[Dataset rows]

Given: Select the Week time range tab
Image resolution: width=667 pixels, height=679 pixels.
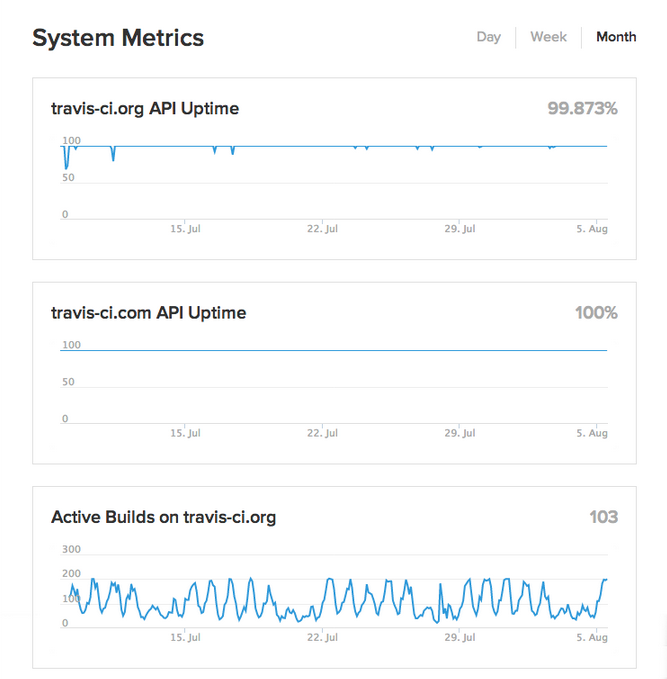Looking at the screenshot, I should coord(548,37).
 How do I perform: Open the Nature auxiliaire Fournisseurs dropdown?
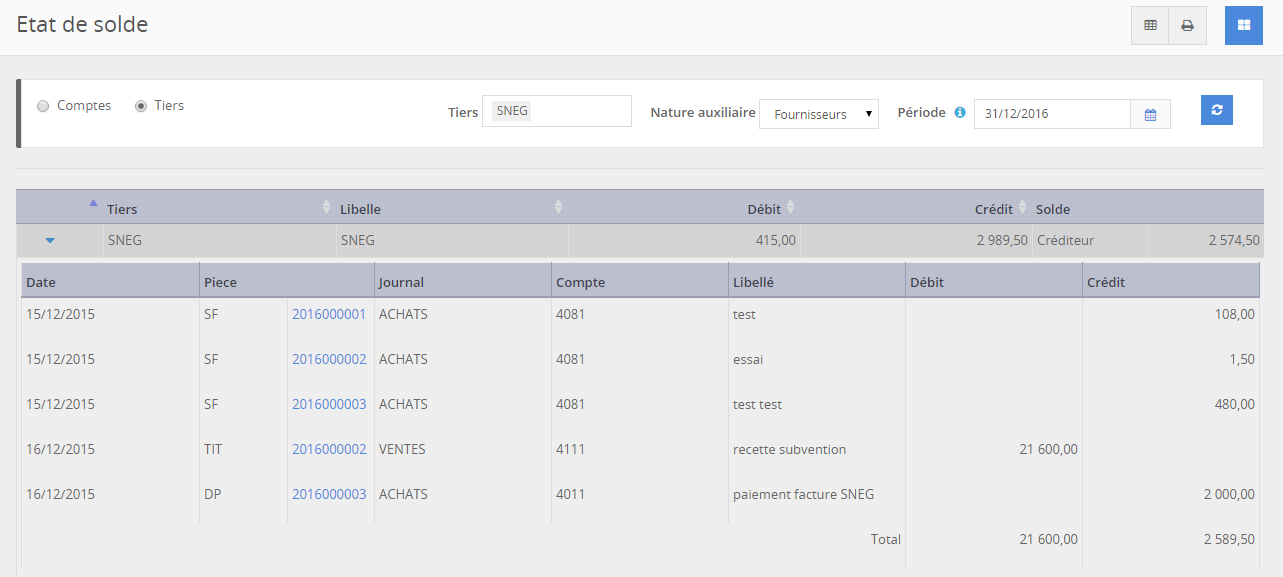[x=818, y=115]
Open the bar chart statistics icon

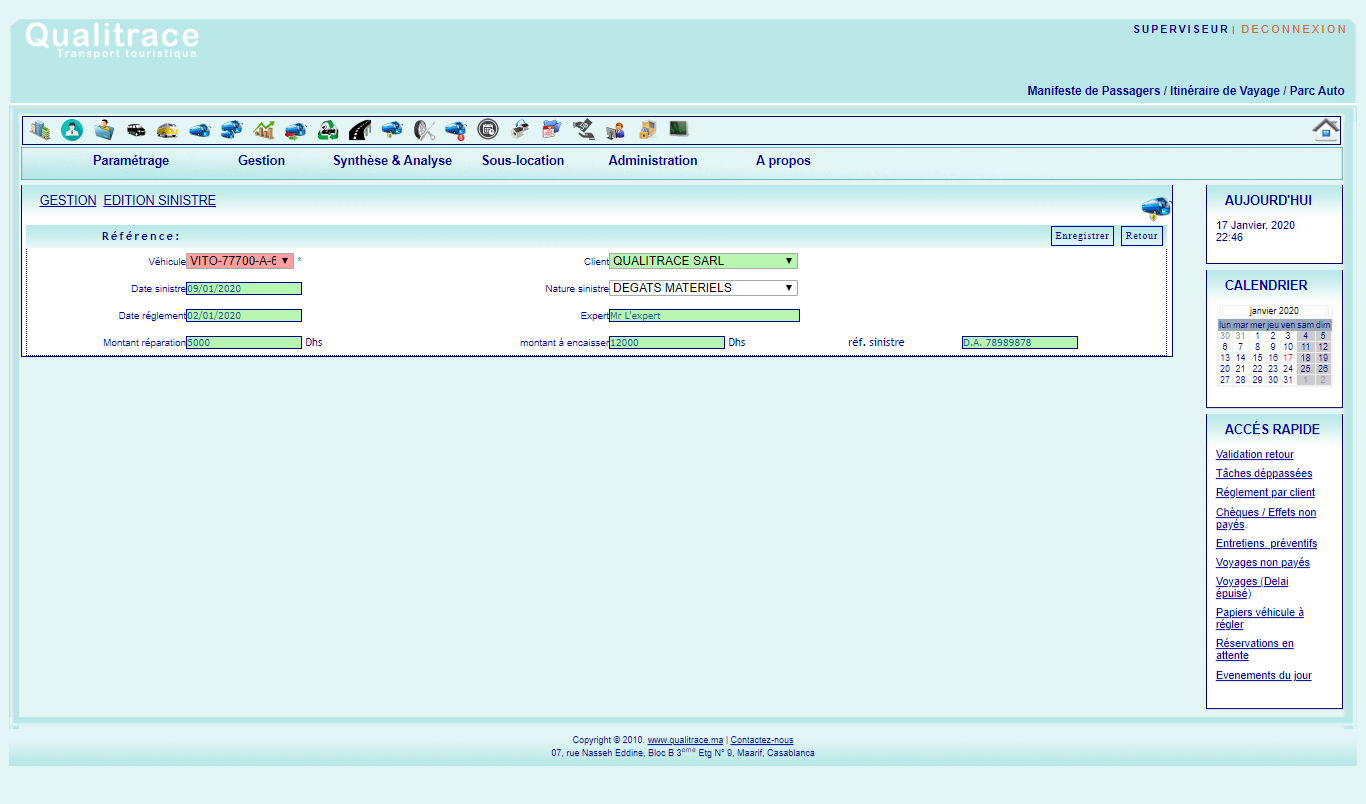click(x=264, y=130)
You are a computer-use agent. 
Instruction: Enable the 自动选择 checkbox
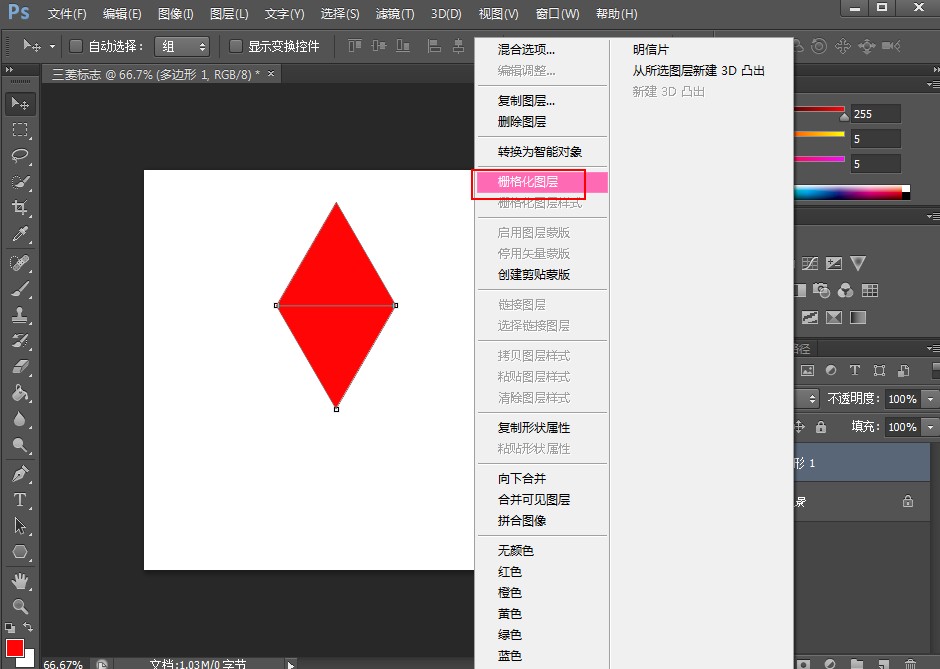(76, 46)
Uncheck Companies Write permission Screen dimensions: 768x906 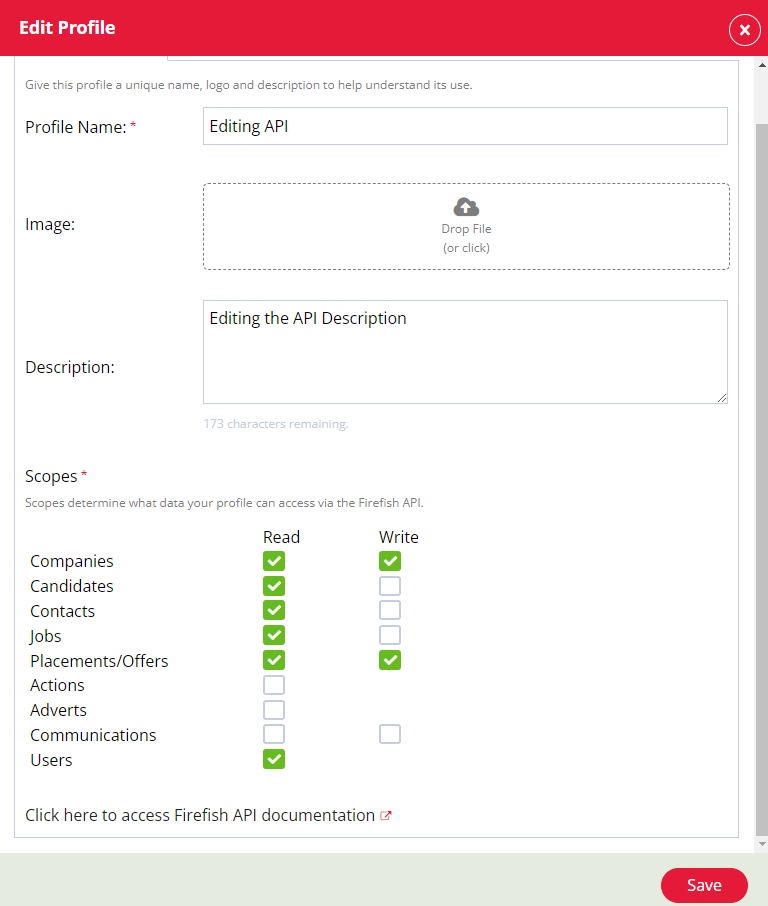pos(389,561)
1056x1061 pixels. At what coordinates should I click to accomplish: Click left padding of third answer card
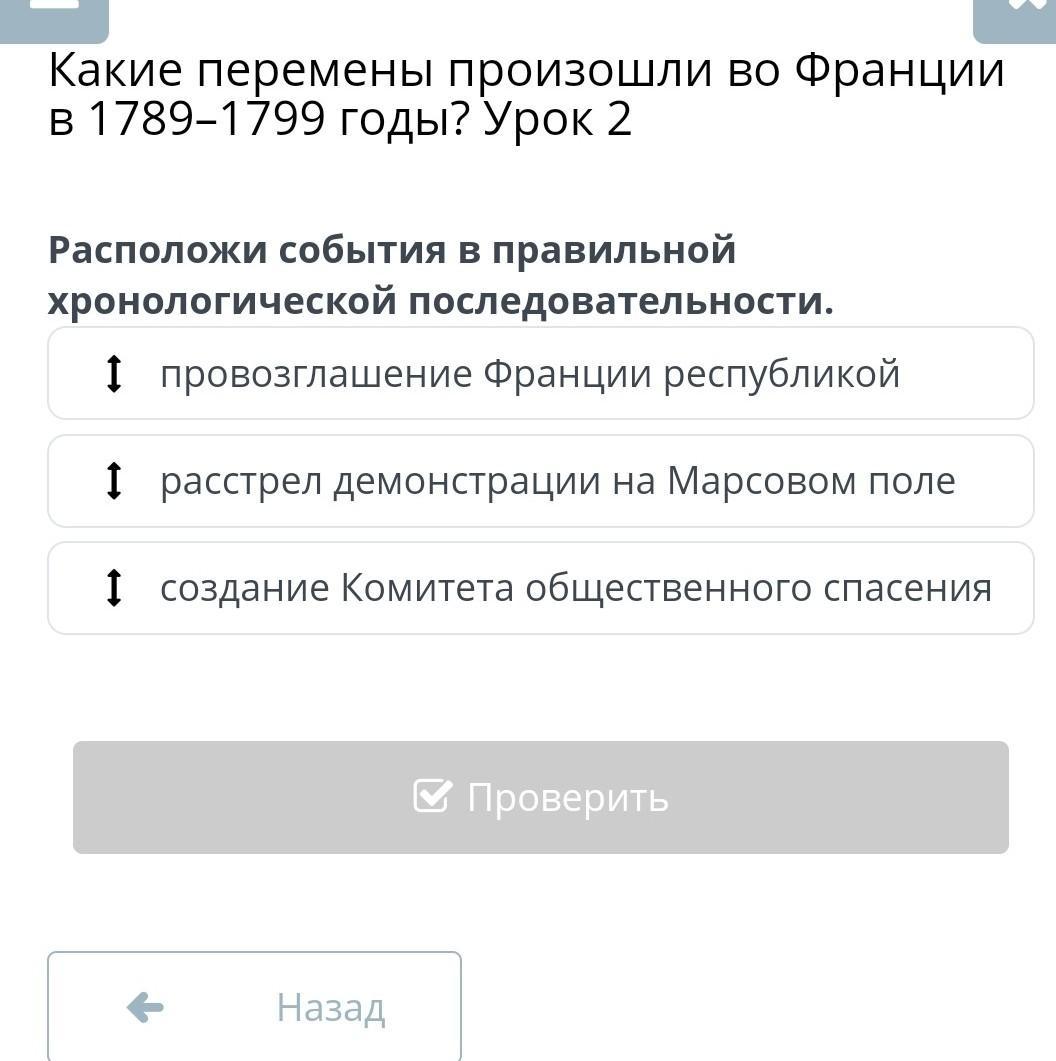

**Exercise instructions**: Locate each line in the rows above that contains the word "Open", and copy those lines out in full.

**Exercise response**:
 How do I perform: Open the Nature auxiliaire Fournisseurs dropdown?
Open the bar chart statistics icon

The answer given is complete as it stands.